Dr. Salmon notes the meticulous descriptive work done by Dr. Kaposi and others of the era laid the foundations for later understanding. “He was very precise—he was phenotyping in the best way he could—describing in great detail the appearance of the rashes and evolution of the patient’s illness over months. These are starting points to understand disease mechanism. If you don’t understand the pathologic signs and symptoms of the patient, it’s hard to explore what drives them or why they occur.”
She continues, “In the 1800s, they could only describe using physical examination and microscopy. But with excellent descriptions, you can create clusters of patients with common features—which is what they did.” She also emphasizes the importance of Kaposi’s contribution in recognizing SLE as a systemic disease, because that enabled the search for underlying mechanisms.
“We could not elucidate pathophysiology of systemic diseases like lupus without first looking for commonalities and distinctions among patients,” says Dr. Salmon.
The case study approach still has relevance for continuing to advance medical knowledge. Dr. Salmon notes, “Case series of complex patients have expanded our understanding of innate immune mechanisms, specifically those with extreme phenotypes driven by unique genetic alterations in highly informative genes. They have taught us about relationships between cytokines and their signaling pathways with clinical signs and symptoms.”
For an example, she points to the work of Daniel Kastner, MD, PhD, and others who have chronicled rare syndromes involving mutations of genes involved in the inflammasome. Dr. Salmon says, “They are called autoinflammatory diseases. But if we didn’t uncover these pathways and these mutations, we would know much less about the inflammasome and the IL-1 pathway.”

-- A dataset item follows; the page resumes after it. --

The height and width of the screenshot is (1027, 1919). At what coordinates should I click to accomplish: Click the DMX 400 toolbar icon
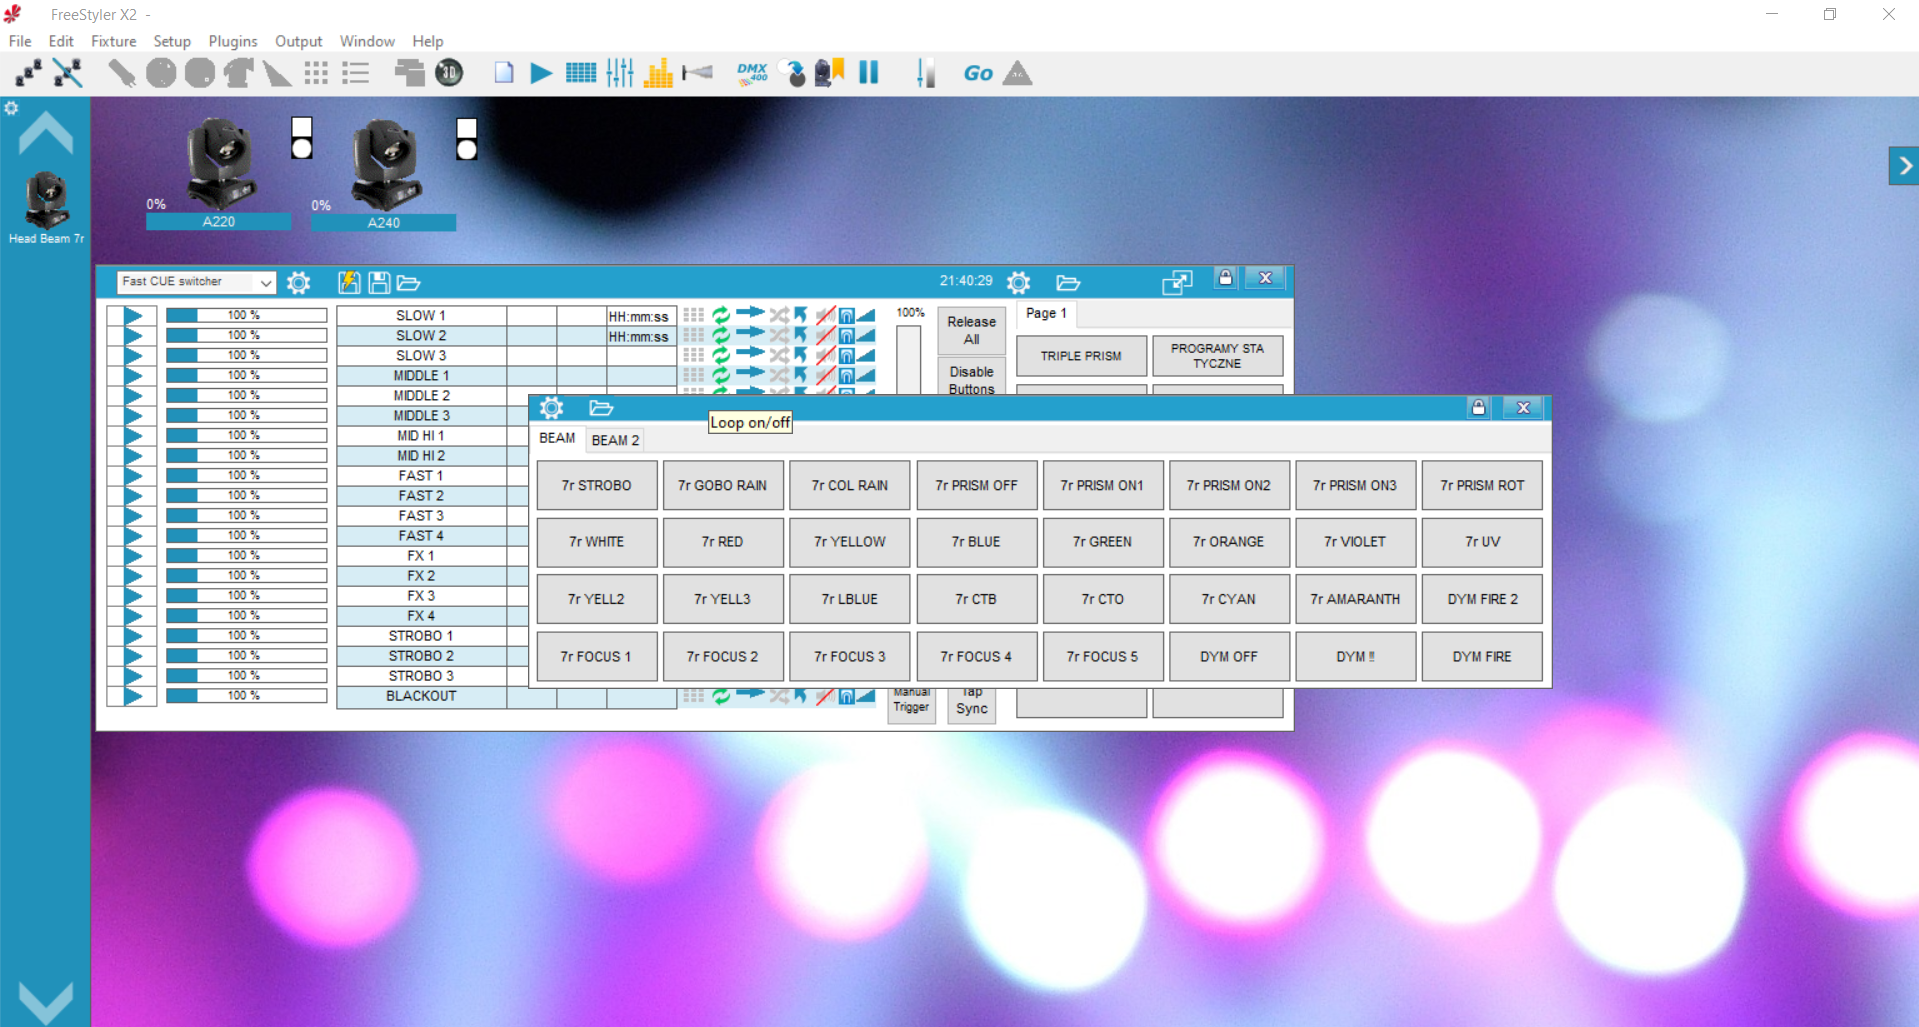pyautogui.click(x=752, y=73)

Similarly, she notes work that carefully described clinical features of rare individuals who have mutations in genes related to the interferon-alpha pathway. Insights from these patients have expanded the understanding of lupus pathogenesis.
‘Dr. Kaposi was very precise—he was phenotyping in the best way he could—describing in great detail the appearance of the rashes & evolution of the patient’s illness over months. These are starting points to understand disease mechanism.’ —Dr. Salmon
Classification: Then & Now
Dr. Kaposi’s work is also interesting in the context of the current challenge of classifying patients with complex and overlapping multisystem autoimmune diseases. Earlier practitioners distinguished lupus erythematosus from other types of skin problems (like from tuberculosis); Dr. Kaposi went on to note the systemic nature of SLE and to further distinguish a discoid-type lupus from a systemic type. For Dr. Kaposi to group together patients with such varied manifestations as arthritis, pleurisy and coma, all of whom also had cutaneous lupus, was bold and prescient.